[TO DO]: Show every line below that contains the word "Task", copying each one in full.

━━ INPUT ROWS

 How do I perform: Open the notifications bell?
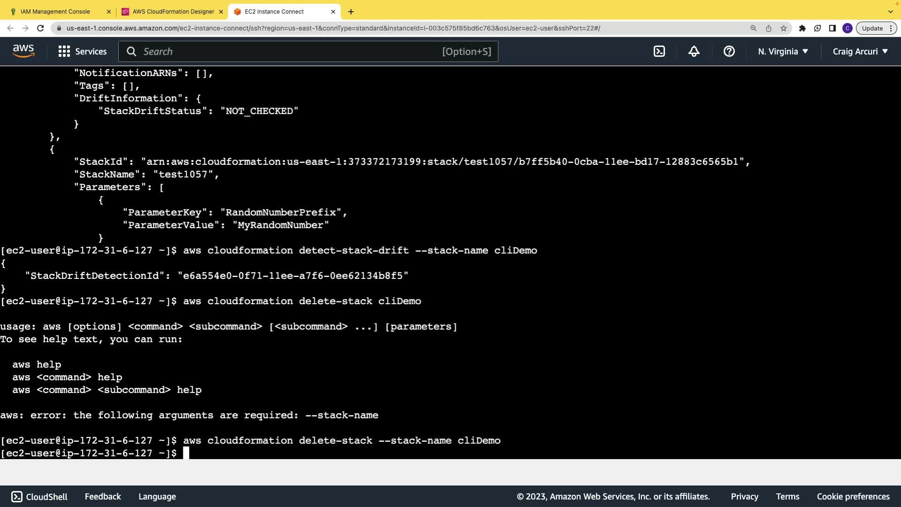coord(694,52)
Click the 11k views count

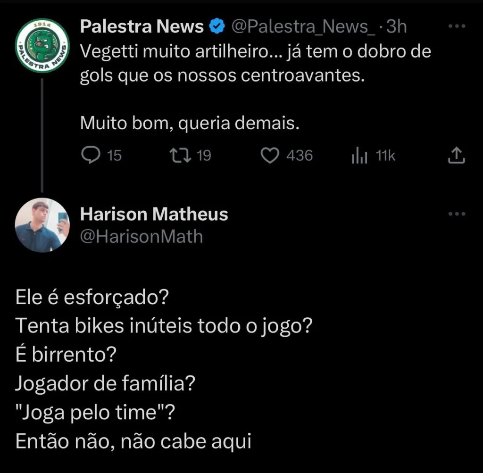(x=385, y=156)
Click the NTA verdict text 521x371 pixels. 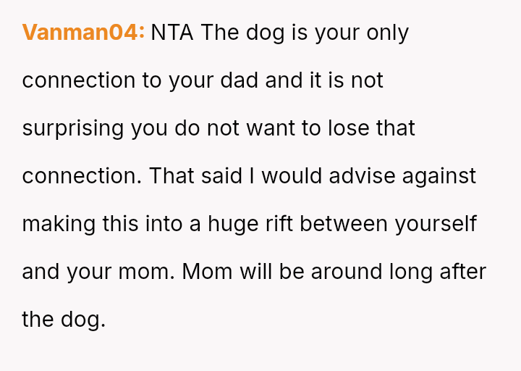(x=172, y=33)
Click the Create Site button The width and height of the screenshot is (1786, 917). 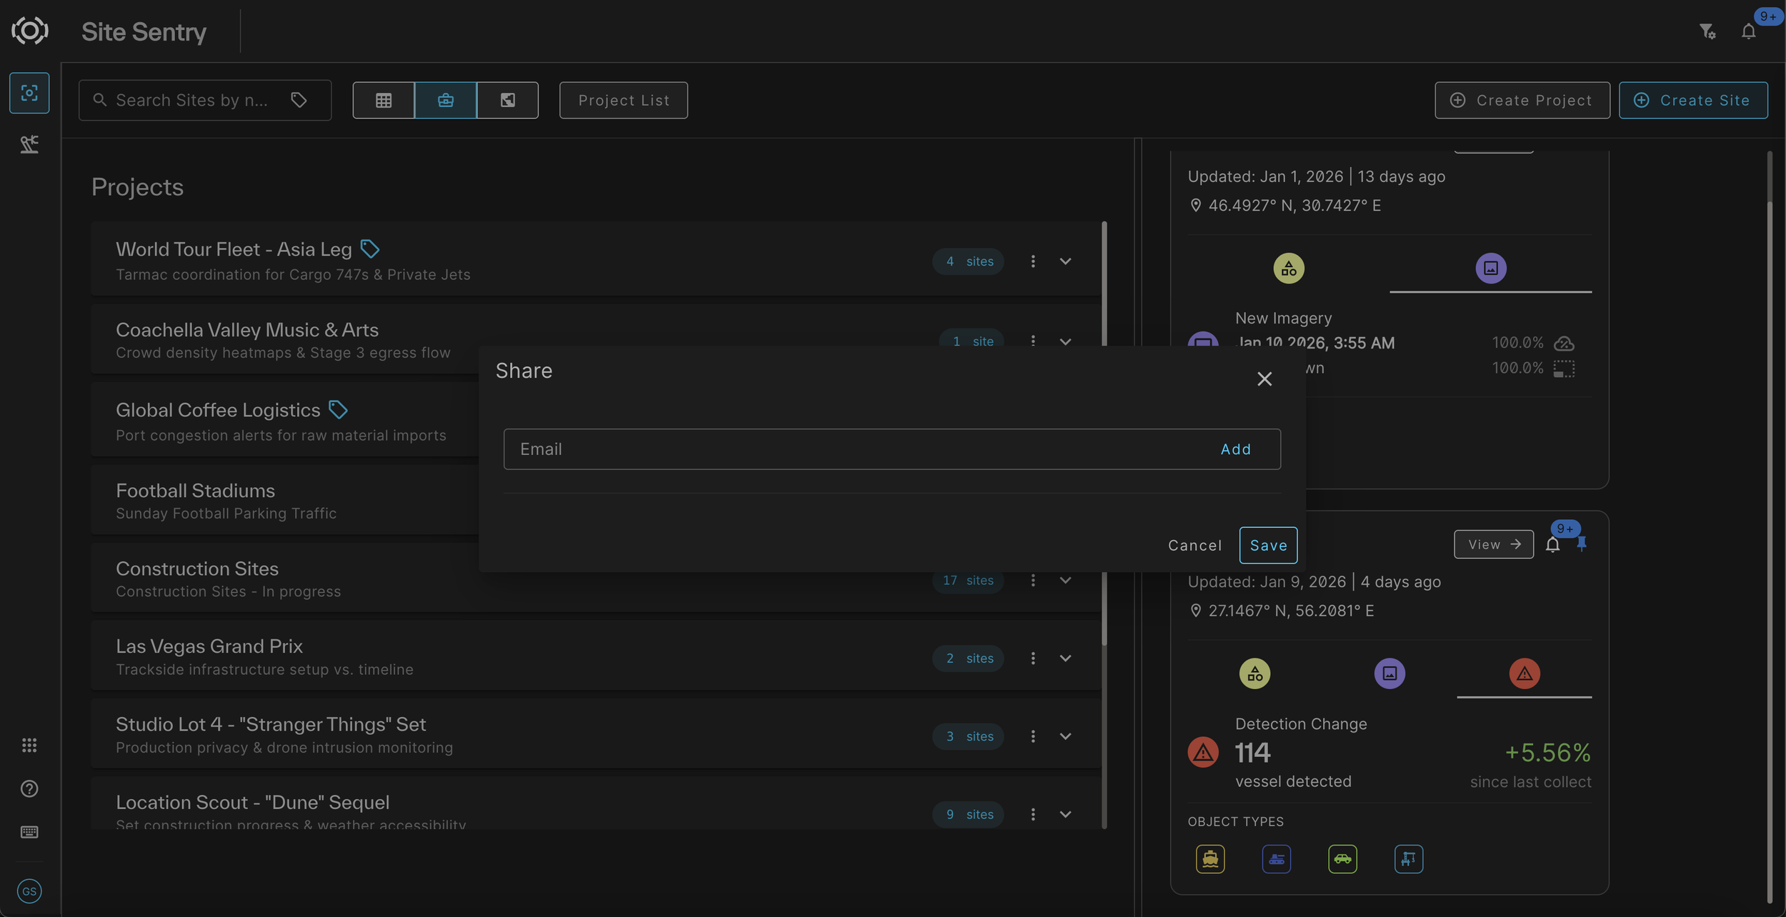1694,100
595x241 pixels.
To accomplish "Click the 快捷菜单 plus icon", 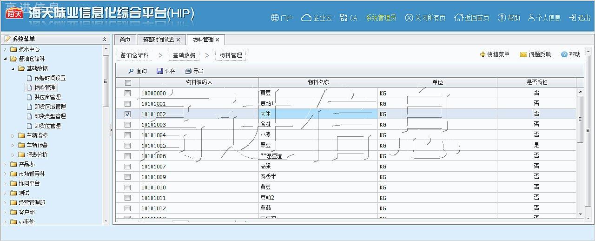I will (x=483, y=54).
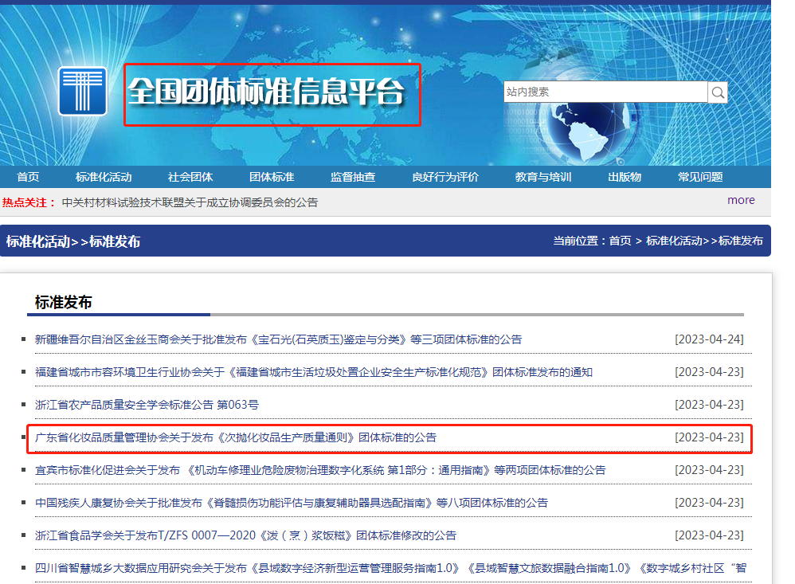Click the 站内搜索 search input field
This screenshot has height=584, width=795.
tap(605, 92)
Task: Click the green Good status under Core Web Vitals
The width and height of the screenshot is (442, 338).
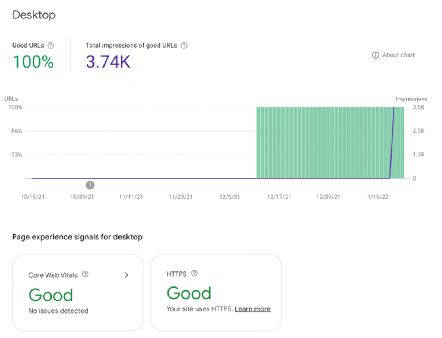Action: [51, 295]
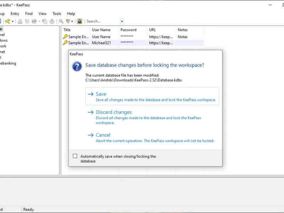284x213 pixels.
Task: Click the Copy User Name toolbar icon
Action: pos(20,21)
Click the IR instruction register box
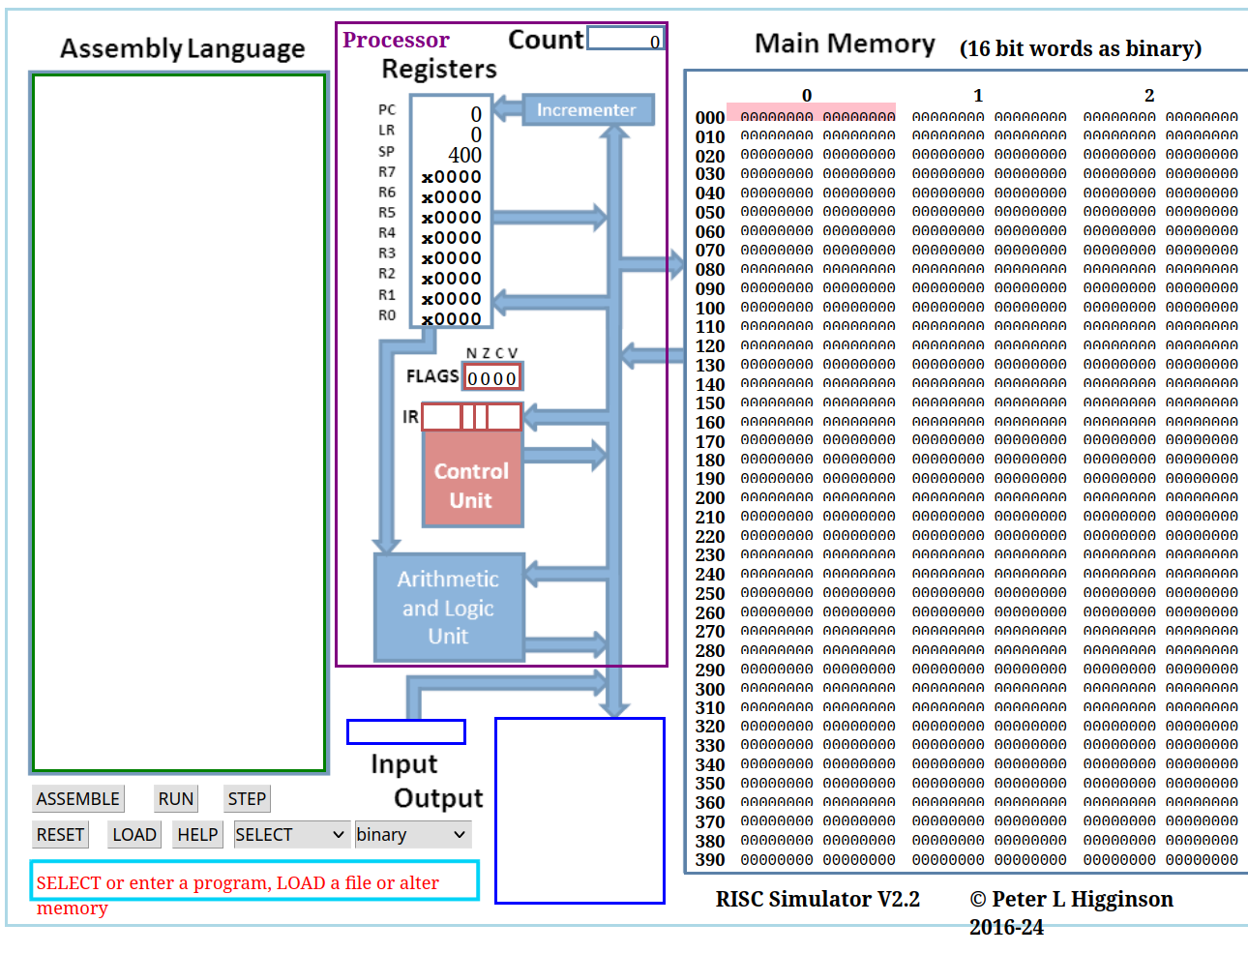1248x953 pixels. click(471, 417)
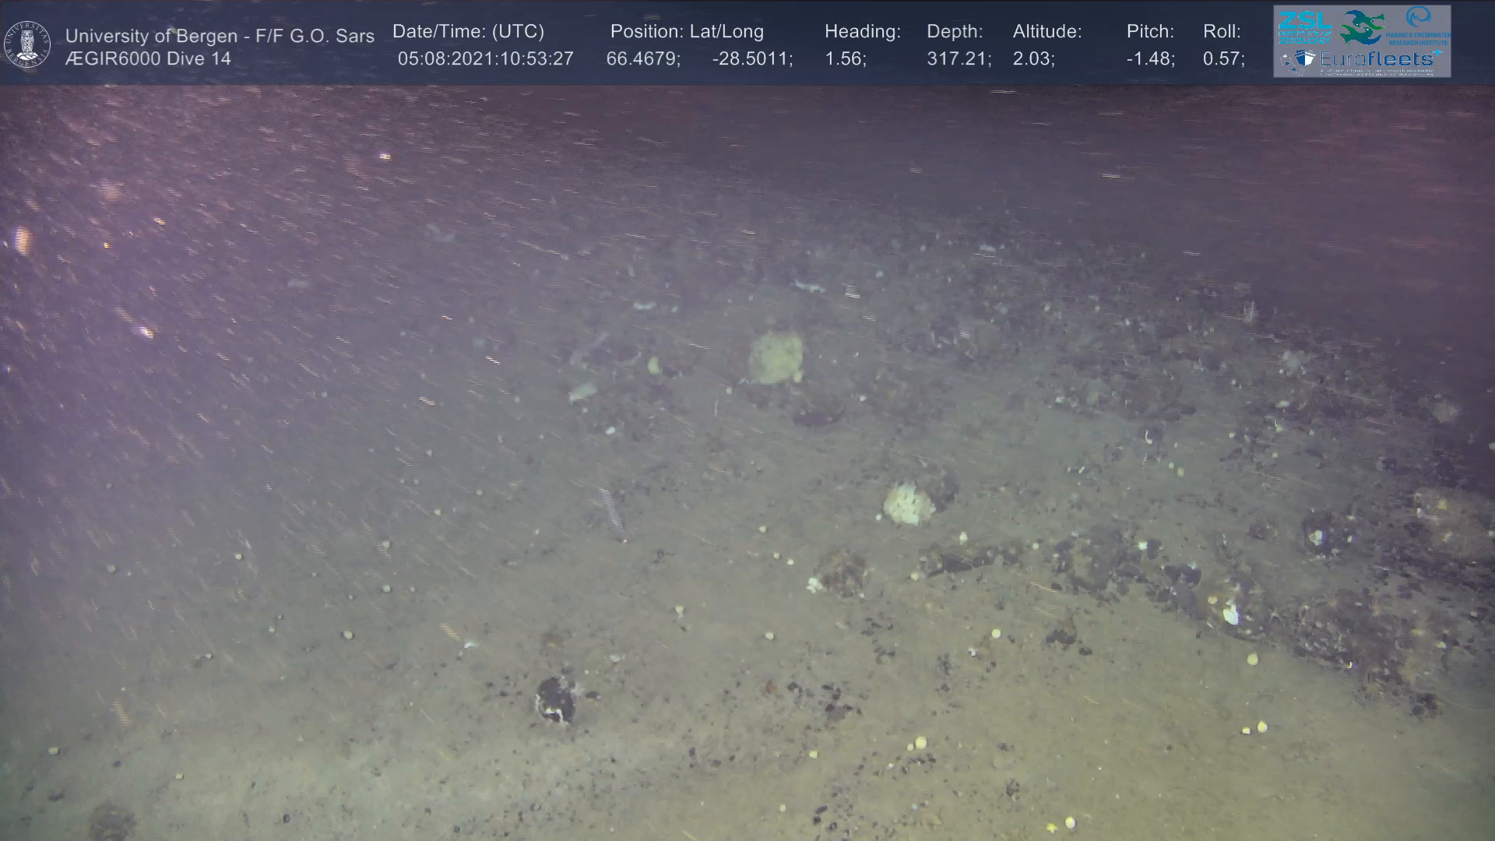Click the Position Lat/Long header label
This screenshot has width=1495, height=841.
[687, 31]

━━━━

[OUTPUT BELOW]:
Task: Click the green Good status under Core Web Vitals
Task: Click the Copy User Name toolbar icon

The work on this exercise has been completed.